#### EXCERPT TO READ:
On May 20, 1957, a U.S. military court-martial convened in Taipei in the MAAG chapel. Reynolds' defense attorney told the jury of five colonels and three sergeants, all of whom served in Taiwan, that Liu was a man intent on raping Reynolds' wife and that Reynolds merely tried to protect his family. The prosecution argued that after firing the first shot, Reynolds did not have to capture what he later claimed was a burglar but instead should have retreated into his home and called police. Thus, he killed Liu out of the heat of anger. On May 23, though, the jury acquitted Reynolds of all charges. The not-guilty verdict angered ROC citizens who viewed the trial as rigged and could not understand how a person could kill another and not receive some type of punishment. Taiwanese were also outraged that an American could claim self-defense in a situation in which there was no evidence that Liu possessed any weapon.

==Riots==
On May 24 at around 10:00 a.m., Liu's widow arrived outside the U.S. Embassy with her daughter holding a poster that stated in English and Chinese: "The Killer--Reynolds is Innocent? Protest against US Court-Martial Unfair, Unjust Decision." Within hours, a mob of 6,000 gathered outside the embassy, chanting anti-American slogans and demanding justice for Liu. In the afternoon, waves of rioters entered the embassy doing damage including smashing vehicles and furniture and destroying the American flag. Eight Americans hiding in a basement bomb shelter were driven out, some with serious injuries. Separately, a mob surrounded the Sugar Building, headquarters for MAAG-Taiwan, while another mob wrecked two USIS buildings. Eventually, protesters surrounded the Taipei Municipal Police building and wreaked destruction. When a police officer was shot, other officers opened fire on the mob. Although the ROC government ordered military forces into Taipei to restore order, rioters continued to do damage to the embassy into the evening. By the end of what became known as Black Friday, 11 Americans, 62 police officers, and 11 rioters were injured and 1 rioter was dead. The police arrested 111. The damage to the U.S. Embassy and USIS buildings totaled over $500,000 (equivalent to $ in ).

#### INFORMATION PROVIDED:

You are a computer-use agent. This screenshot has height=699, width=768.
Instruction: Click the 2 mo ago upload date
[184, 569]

--

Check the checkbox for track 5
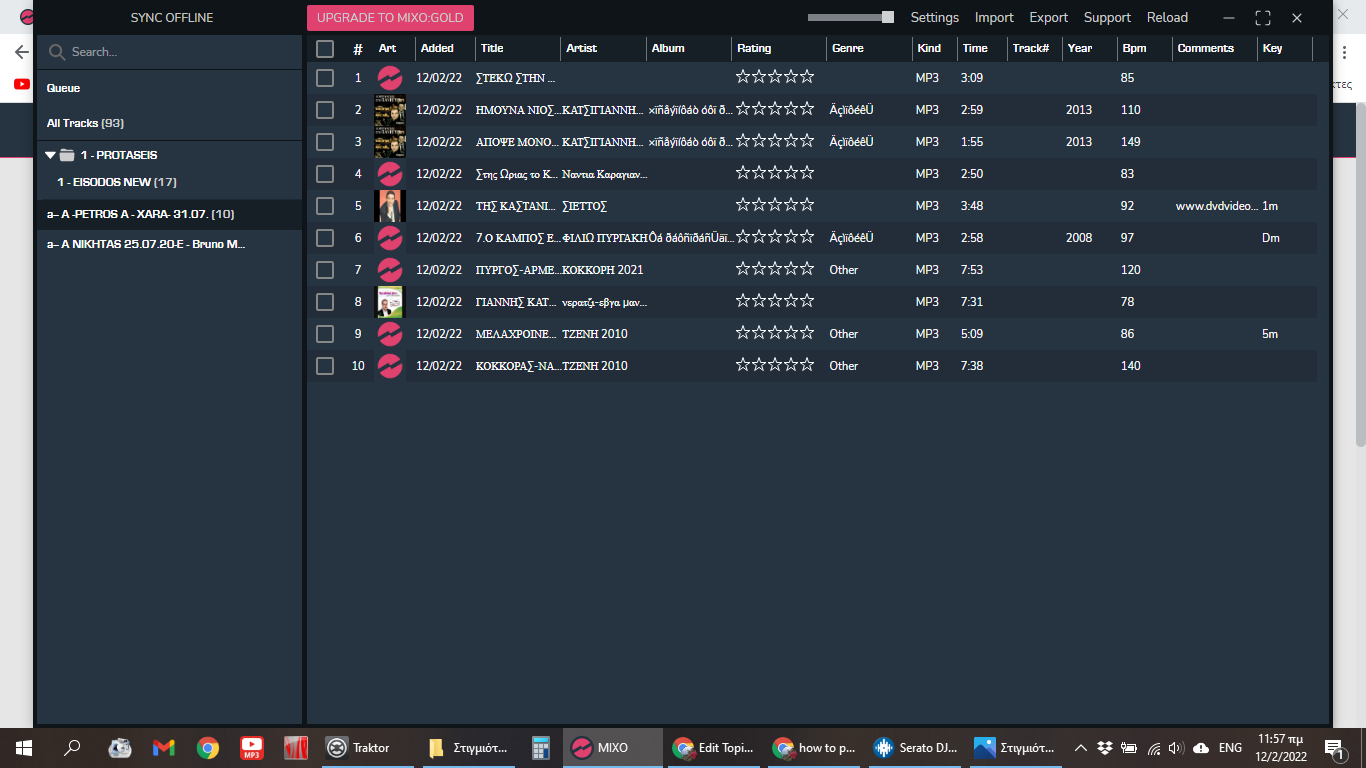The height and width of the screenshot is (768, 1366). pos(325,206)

#### TASK SET:
**1.** According to the text about the Reynolds trial and the Taipei riots, how many people did the police arrest on Black Friday?
**2.** Extend the text about the Reynolds trial and the Taipei riots beyond its last sentence.

#### EXPECTED OUTPUTS:
**1.** The police arrested 111 people.

**2.**
==Aftermath==
The U.S. government immediately filed a protest with the ROC and accused various ROC officials including Chiang Ching-kuo, son of Chiang Kai-shek, of deliberately instigating the riots. ROC officials including Chiang Kai-shek did apologize for the riots, but the official ROC report denied allegations that the government planned and instigated the protests and riots. Instead, the report claimed that the protesters acted out of anger against the verdict in a manner that reflected spontaneity and mob psychology. The report also restated the ROC position that Reynolds had committed murder. An internal ROC investigation blamed the Chinese media in Taiwan and Hong Kong for writing inflammatory stories about the court-martial and for the rigid chain of command that prohibited ROC authorities from preventing the protests from evolving into riots. Of those arrested, 70 were released without charge. Of the remaining 41, 28 were found guilty. Two were sentenced to one year in prison, the maximum punishment meted out; the rest were sentenced to two to five months in prison. The riots ultimately reflected Chinese and Taiwanese anger over the verdict and diplomatic immunity which was perceived as extraterritoriality. The riots also touched the nerves of Asians who had their own resentments about the actions of U.S. military personnel especially in Japan which was already dealing with the Girard incident. Ultimately, both the ROC and U.S. managed to prevent the incident from causing a break in the alliance.